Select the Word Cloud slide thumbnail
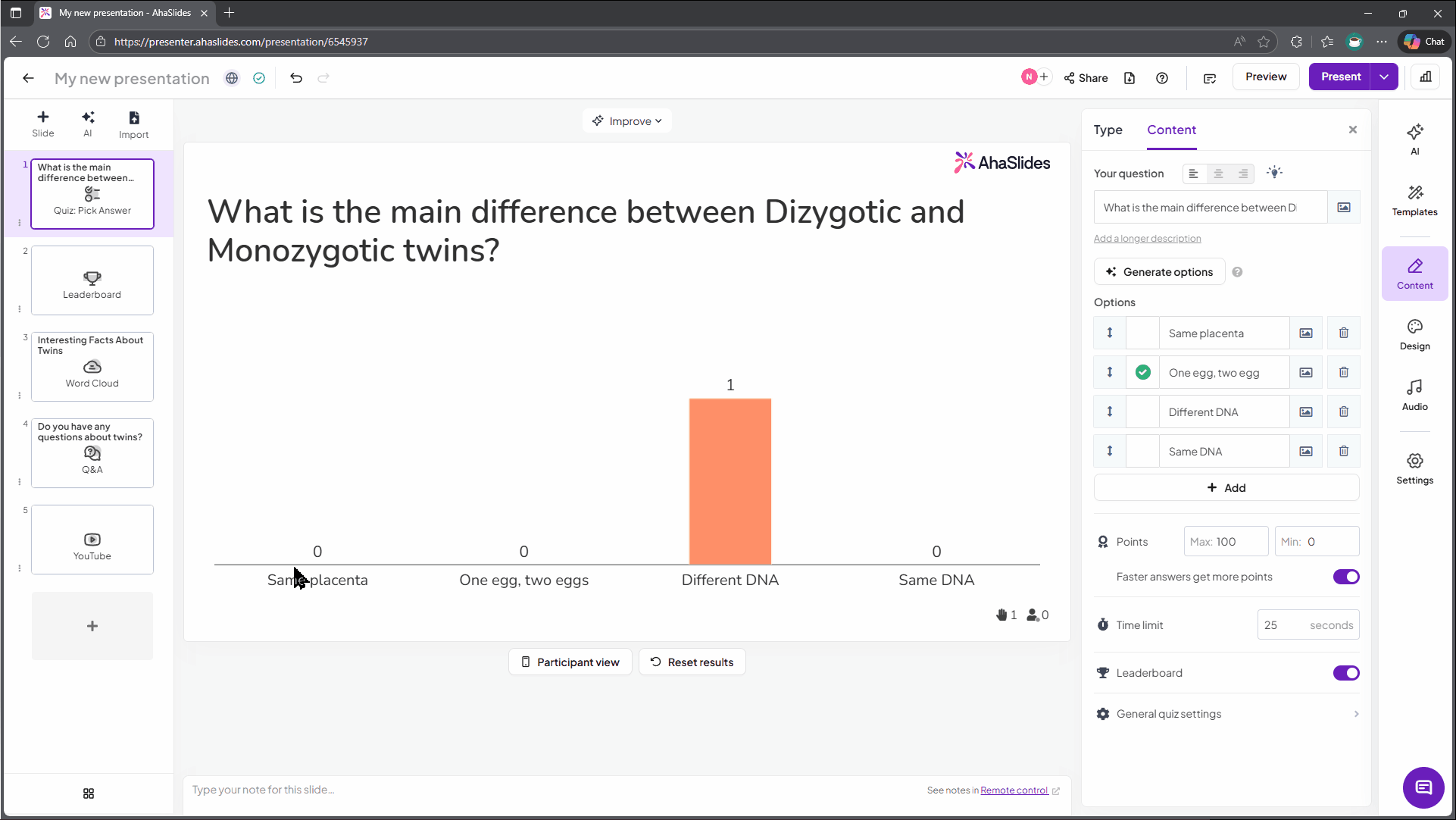This screenshot has height=820, width=1456. (92, 367)
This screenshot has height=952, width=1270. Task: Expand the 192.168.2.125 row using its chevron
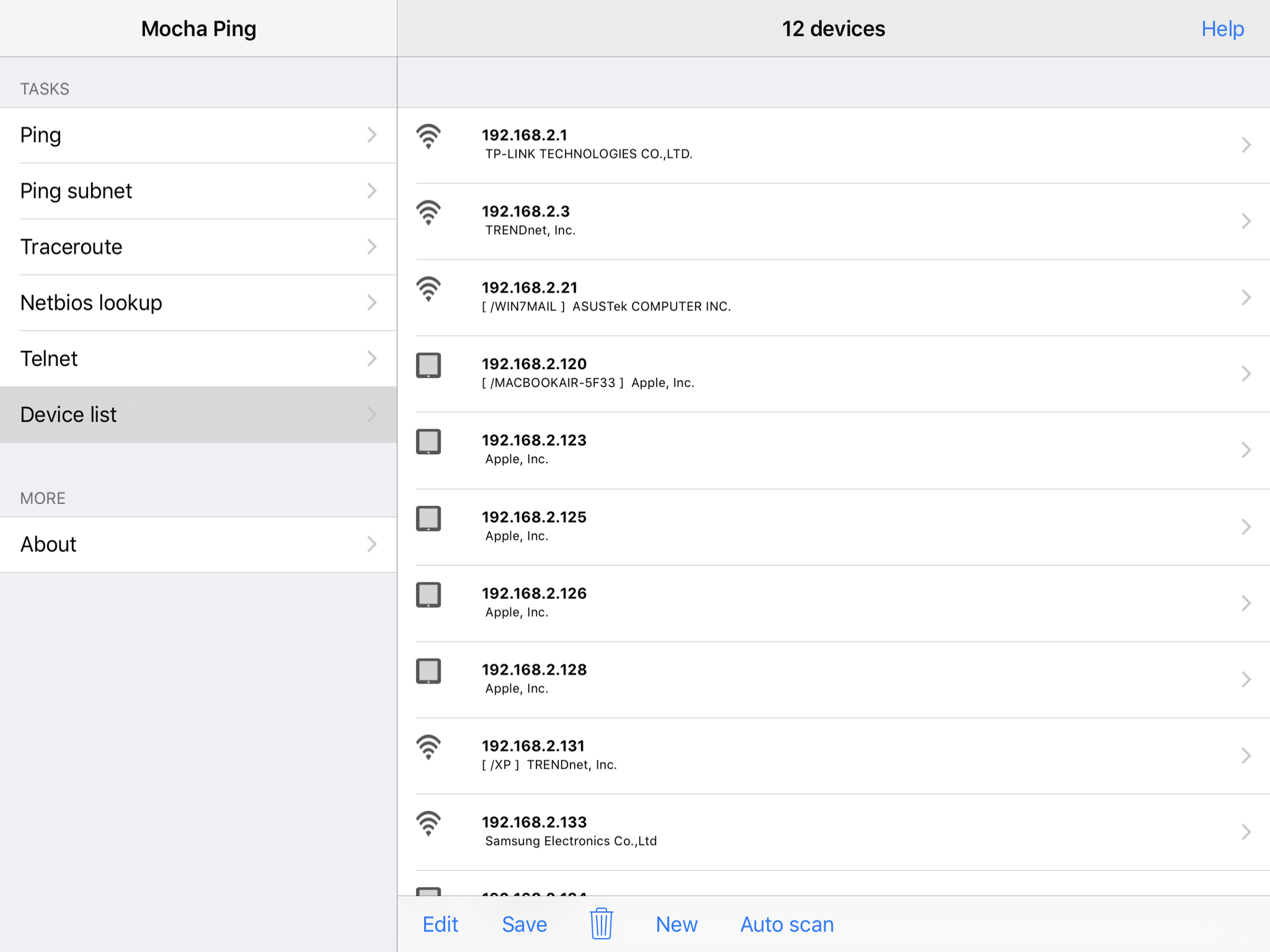pos(1245,527)
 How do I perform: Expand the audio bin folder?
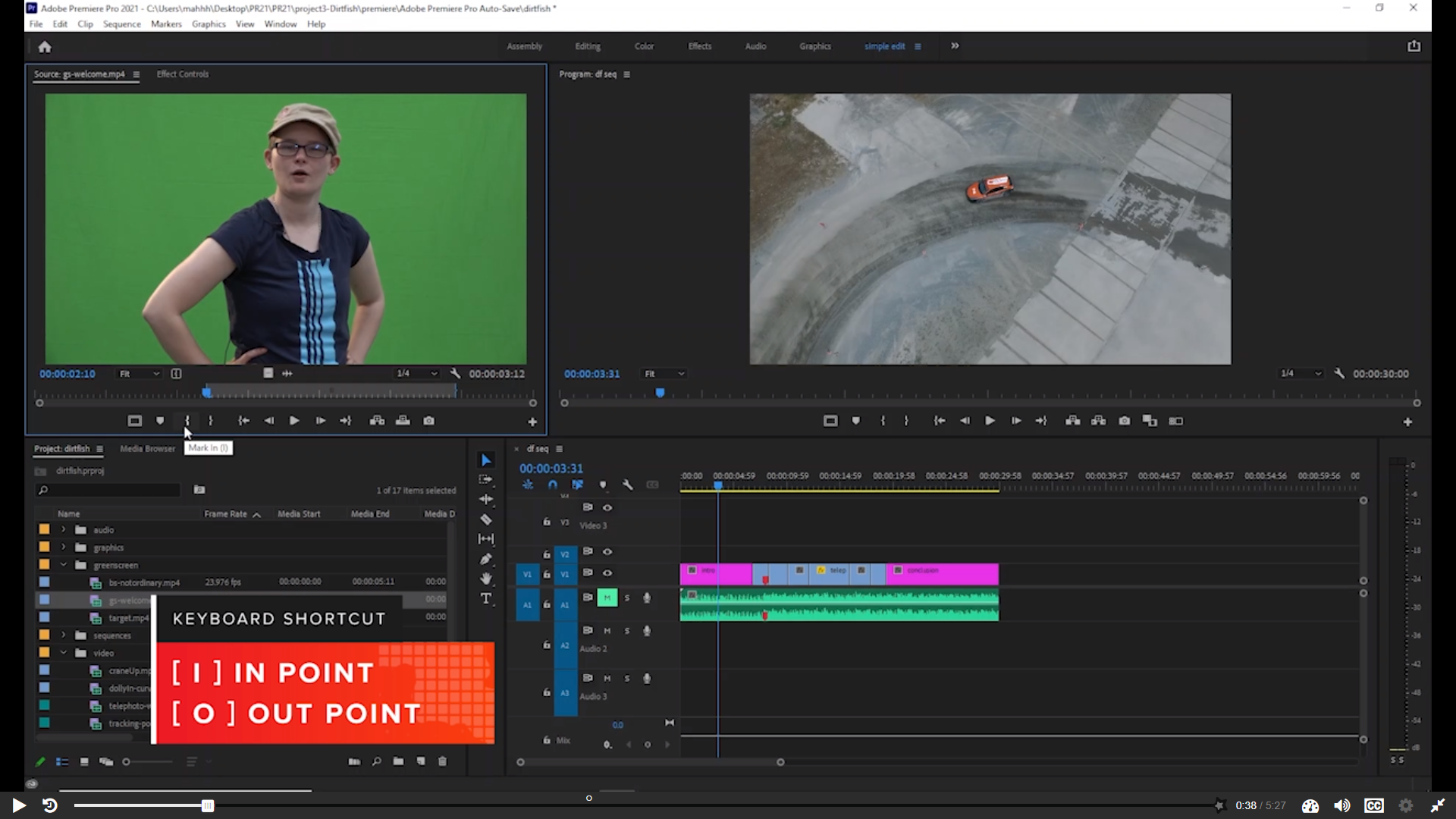tap(64, 529)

-*-

Pictures are not part of the copy; transcribe the rest of the data verbatim.

* WRITTEN ANSWER:
Select the Word Cloud slide thumbnail
This screenshot has height=820, width=1456. (92, 367)
This screenshot has height=952, width=1270. Task: Expand the 192.168.2.125 row using its chevron
pos(1245,527)
 How do I perform: Expand the audio bin folder?
tap(64, 529)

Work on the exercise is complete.